* [Your goal]:
Return a copy of every line in the data below that contains "Select".
Segment Start: Extracted material
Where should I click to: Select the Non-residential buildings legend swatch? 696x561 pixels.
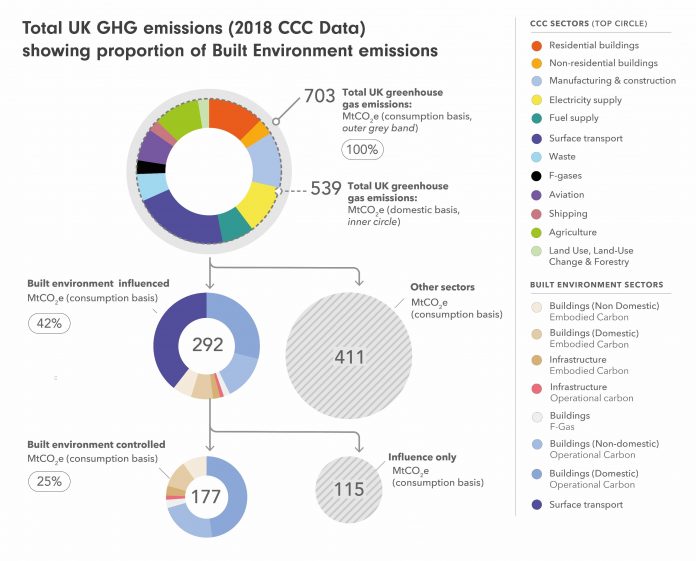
Segment End: Extracted material
Segment Start: Extracted material
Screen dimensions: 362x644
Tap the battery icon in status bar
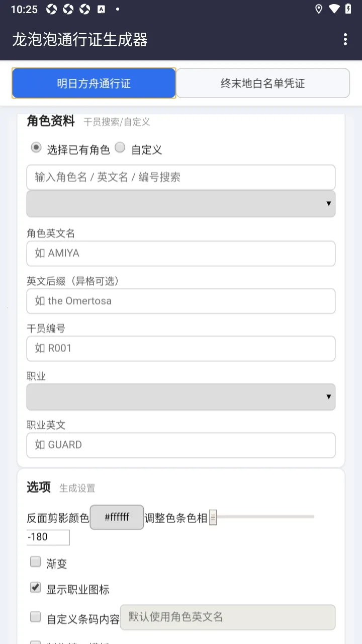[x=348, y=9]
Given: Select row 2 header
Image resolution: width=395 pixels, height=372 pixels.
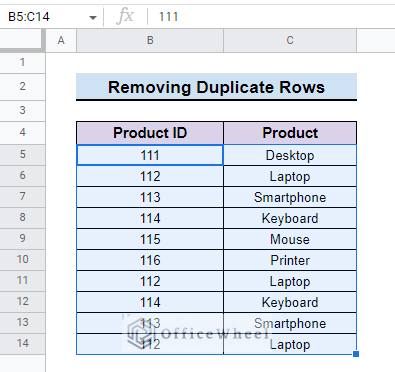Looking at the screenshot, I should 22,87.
Segment End: Extracted material
Segment Start: Extracted material
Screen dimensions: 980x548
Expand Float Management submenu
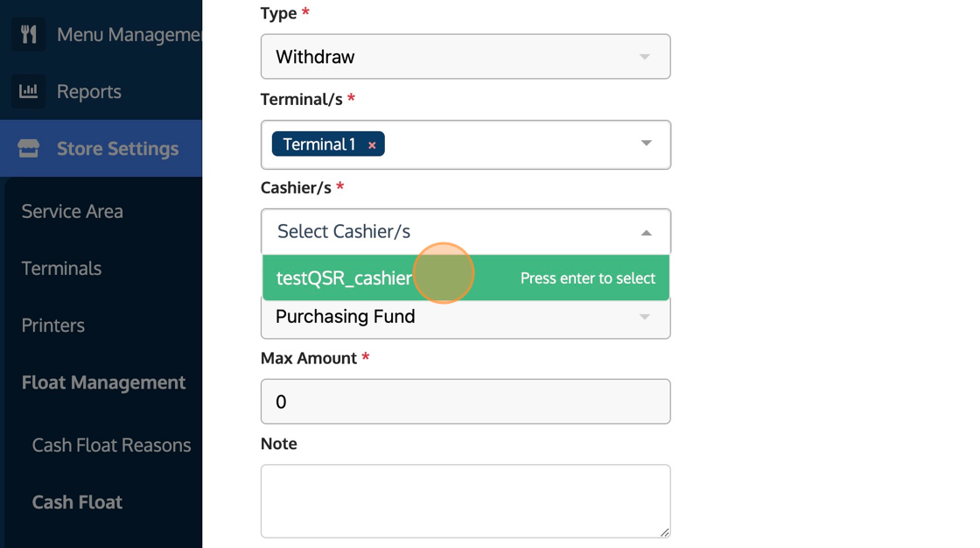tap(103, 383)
Segment End: Extracted material
* [Answer section]:
Where should I click to: Select the Non-residential buildings legend swatch? 696x561 pixels.
Given: Select row 2 header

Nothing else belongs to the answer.